AR: I don’t know. We never discussed it. And then I was on the bill. I don’t really know what went on on their end of things. Is that an answer?

MP: Yes! Earlier we were talking about how people pay to go and see things, people spend time and plan to get tickets ahead of time, schedule the night off to give themselves to something, to take part in an experience but you get there and it seems so many people are just there to act like they’re hanging out at their local bar…

AR: Can I interject?

MP: Yeah, of course…

AR: Well a friend and I were talking the other night, she was the person I went to see Marina Abramovic’s “Seven Easy Pieces” with. I don’t know if you two know about this, but in 2005 Marina did I think seven nights of performances at the Guggenheim.

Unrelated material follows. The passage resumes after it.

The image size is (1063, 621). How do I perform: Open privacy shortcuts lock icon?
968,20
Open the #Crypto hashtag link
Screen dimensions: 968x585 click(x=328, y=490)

Many of the performances were extremely violent and very difficult. But for me the most violent and difficult thing to bear about the performances was that people were talking throughout the performances. People talked like they were at any other sort of gathering where sophisticated people talk, like they were at the races, or if you have ever read Edith Wahrton she describes how high society people talked through the Opera. It’s like this is how a sophisticated acculturated place functions.

For me what was interesting and devastating about the Five Easy Pieces performances was that I felt she was providing an example of a kind of concentration that is lost to the world. I don’t know if you’ve ever seen her perform but she has an extraordinary amount of energy which she can communicate to those people who are really there, really there. Of course many people have a very powerful experience of her performances, and the internet has helped to document this; perhaps it has become more popular to offer oneself to her as her fame has grown? I don’t know. But I remember in 2005, it was a very peculiar situation. The Guggenheim was totally crowded, and it was this combination of a chic meet-and-greet and a space of radical emotional and psychical upheaval. It is not just that what she did or simply how she was made people cry.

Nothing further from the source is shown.